7.4 Area and Arc Length in Polar Coordinates

[STARTS AT 4:20]

Instructor: Next, find the area outside the cardioid R equals 2 plus 2 sine theta, and inside the circle r equals 6 sine theta. 

Well, we've actually been specifically told which one is the outer function and which one of the inner functions. So we don't have to worry about that. But we do need to know where these two intersect. So we'll set them equal to each other. All right. 

Well that would be 4 sine theta equals 2 or sine theta equals 1/2 and there are two places where that is true. Sine of pi over 6 and 5 pi over 6. All right. So those were intervals. That is our interval. Those are our end points for our integral, or integrand, here. So from pi over 6 to 5 pi over 6, and we want to find the area of each. 

Now, let's go ahead and just do these two separately. So 1/2 times the integral from pi over 6 to 5 pi over 6 of our outer function, versus our inner function. Well our outer function is going to be 6 sine theta squared, or 36 sine squared theta d theta. no equals sign there We're going to say minus 1/2 integral from pi over six to 5 pi over 6 of our inner function. We want to be outside of that function. So squared 2 plus 2 sine theta squared d theta. 

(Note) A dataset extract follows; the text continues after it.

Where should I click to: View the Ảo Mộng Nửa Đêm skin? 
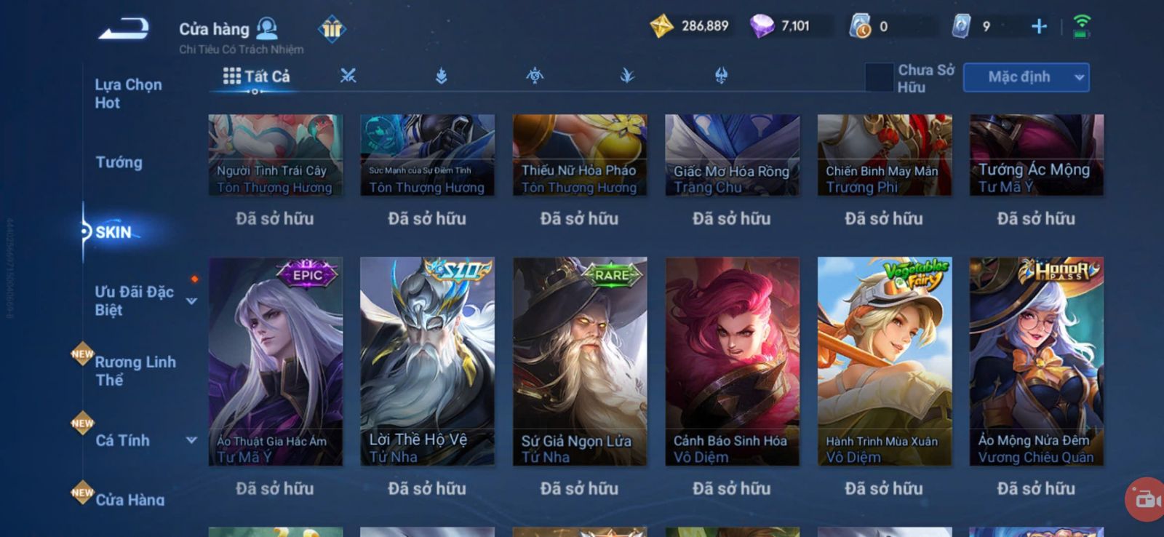pyautogui.click(x=1036, y=362)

Let's clean some things up, slightly. It's going to be a 36 for the first, like I said. And we'll multiply those together. So that is 18 integral pi over 6 five pi over 6 sine squared theta d theta. Now this if I-- going to factor in my 1/2 half as I go. That's going to be 4 2 plus 2 sine theta, which we're distributing that. That'd be 4, so this would be minus 2. So, minus 2. Then that would be an 8 sine theta. So then, we will divide that by 2, so minus 4 sine theta. OK. And then we'll have a 4 sine squared, so this would be plus 2 sine squared theta. And then that's going to be the interval of the integral from pi over 6 to 5 pi over 6. OK. 

So we'll work these out separately. Although, I think we might actually be able to combine some things, there. If we took that as-- the second one as three separate integrals. We'd have 18 sine theta minus 2 sine squared theta. So we actually might be able to combine those. I'm not going to worry with that, but I think we could do that. All right. Now for the sine squared, we know that's going to be a 1/2 minus 1/2 cosine 2 theta. So, 1/2 minus 1/2 cosine 2 theta. Integral 18 pi over 6, 5 pi over 6. OK. There's our first minus. We'll go ahead and factor a 2 out of that. And I'm going to replace, what we just had there. So 1 minus 2 sine theta plus 1/2 minus cosine 2 theta minus 1/2 of that. And then we have our d theta. OK. 

Now we have 18 times theta minus. And that will be a 1/2 sine 2 theta. That'd be 1/4 sine 2 theta minus 2. And that'll be evaluated from pi over 6 to 5 pi over 6. And this last one, minus 2 times theta minus 2-- or plus 2. Hold on. Cosine to sine, that'd change the sign. So yes, that'd be plus cosine theta plus 1/2 theta, which we could combine those two, minus 1/4 sine 2 theta, evaluated pi over 6 to 5 pi over 6. And that should be 4 pi if I've done all of my math right there. 

[ENDS AT 10:50]